Though Trump won Mississippi by double digits, and rural areas in general broke strongly in favor of the president, the part of the state in which the company will be debuting its new hotels voted against Trump—and it wasn’t even close. Bolivar and Washington County, home to Cleveland and Greenville, respectively, both supported Clinton by a roughly two-to-one margin; in Coahoma County, where Clarksdale is located, more than 70 percent of the vote went to the Democratic nominee. In fact, of the state’s 11 counties that border the Mississippi River, nine went for Clinton, all by double-digit margins. That they did so represents one of the biggest shortcomings in continual efforts to understand and describe Trump’s support: For all of the discussions of how location shaped voting patterns, race was often just as important, if not more so—and according to the 2010 census, more than 75 percent of residents of Clarksdale and Greenville and roughly half of Cleveland’s are African American.
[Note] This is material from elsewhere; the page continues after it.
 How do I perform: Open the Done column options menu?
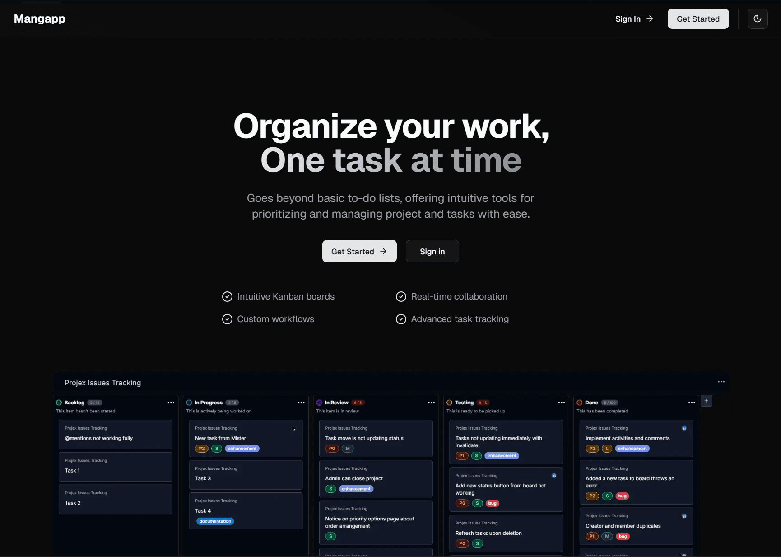coord(691,402)
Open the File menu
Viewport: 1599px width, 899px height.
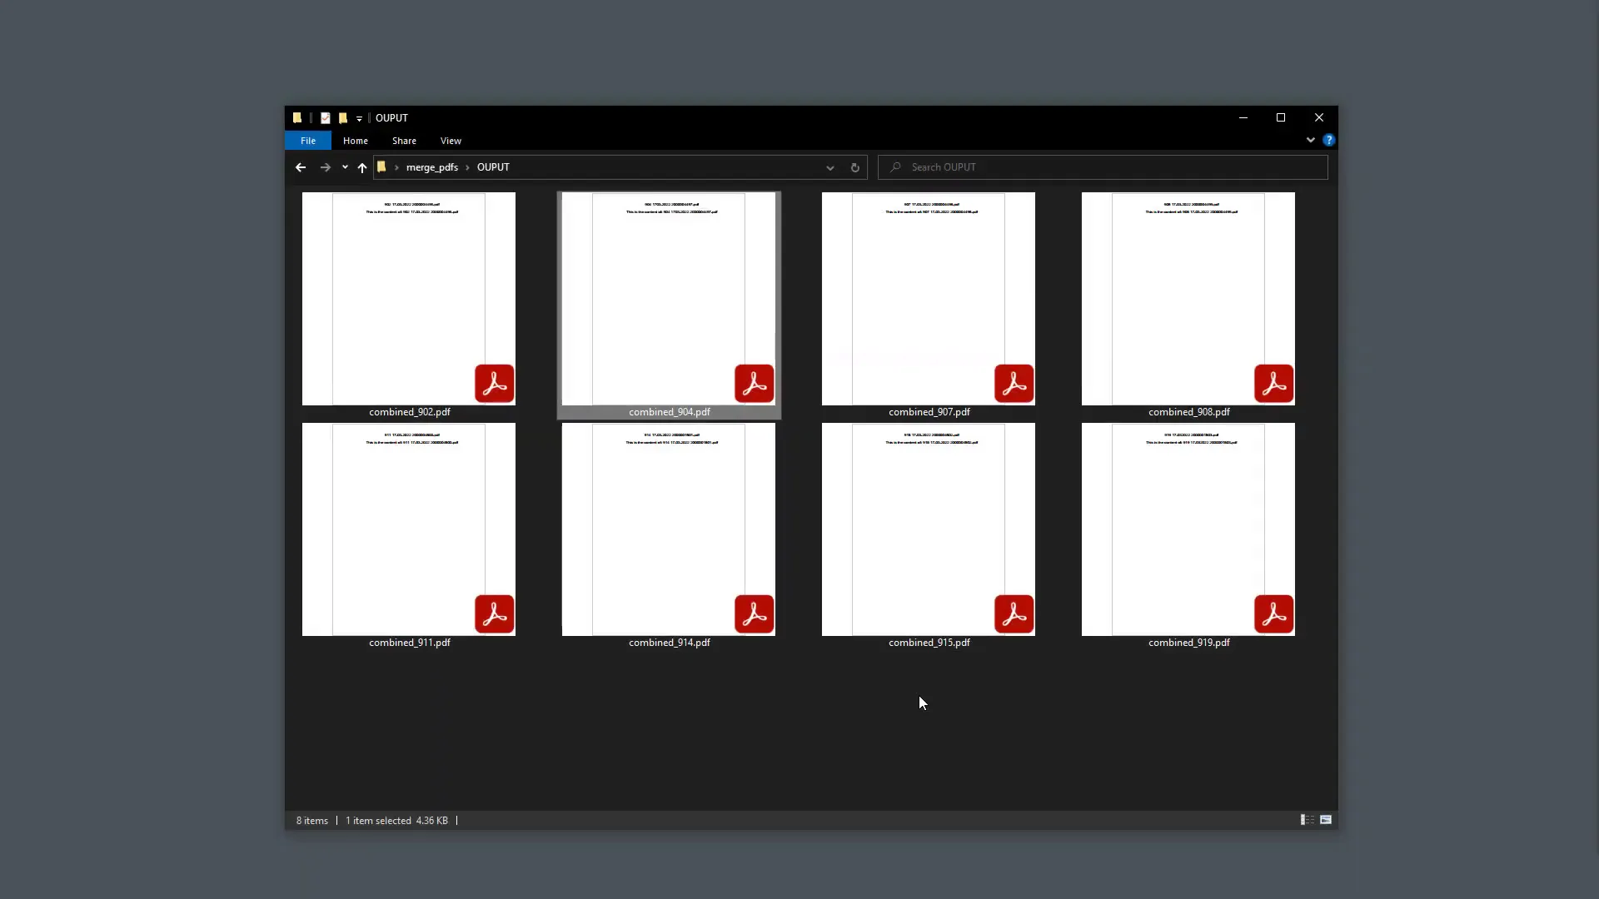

Nevertheless, it’s easy to see why Mississippi might offer friendly territory for the Trump Organization’s newest endeavor. After all, it mostly won’t be the people of Cleveland, Greenville, and Clarksdale patronizing the new Scion and American Idea hotels, as the blue crease they occupy along the Mississippi is surrounded by broad swaths of land that voted overwhelmingly for Trump. Many white working-class voters will now have a way to spend their money in support of the president without having to break the bank on a trip to New York to stay at one of his more upscale properties. Given the many ways the Trump Organization seems to be taking advantage of the Trump presidency, it was only a matter of time before Donald Jr. and Eric recognized the potential to capitalize financially in a region that helped deliver their father to political power.